Abstract

To assess the need to perform a bronchoscopic lung biopsy (BLB) in addition to bronchoalveolar lavage (BAL) to obtain a definitive diagnosis of Pneumocystis carinii pneumonia. We retrospectively reviewed the results of concurrently collected paired BAL and BLB specimens to determine the diagnostic yield of both methods for the detection of P. carinii organisms. During a 3-year period, the BAL fluid specimens stained with a commercially available direct immunofluorescence monoclonal antibody (DFA) reagent and the BLB specimens stained with Grocott methenamine-silver nitrate (GMS) were assessed for the presence of P. carinii. BAL fluid was routinely collected from multiple sites and combined into a single specimen for testing. During the 3-year period of study, 119 patients were identified who had paired BAL fluid and BLB specimens tested for the presence of P. carinii.

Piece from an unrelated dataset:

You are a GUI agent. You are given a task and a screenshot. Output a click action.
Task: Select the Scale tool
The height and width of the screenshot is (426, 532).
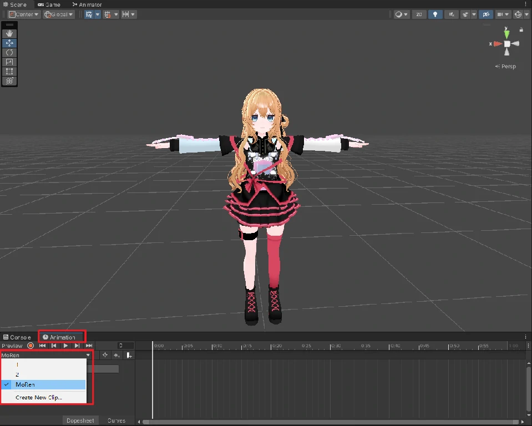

Of the 119 patients, 16 had either BAL fluid that could not be interpreted or BLB tissue that was inadequate. Of the other 103 patients, 21 had P. carinii pneumonia. The sensitivity of the DFA method on BAL fluid and of the GMS method on BLB was 95% and 43%, respectively. For detection of P. carinii, the diagnostic yield is significantly higher for DFA-stained BAL specimens than for GMS-stained BLB specimens.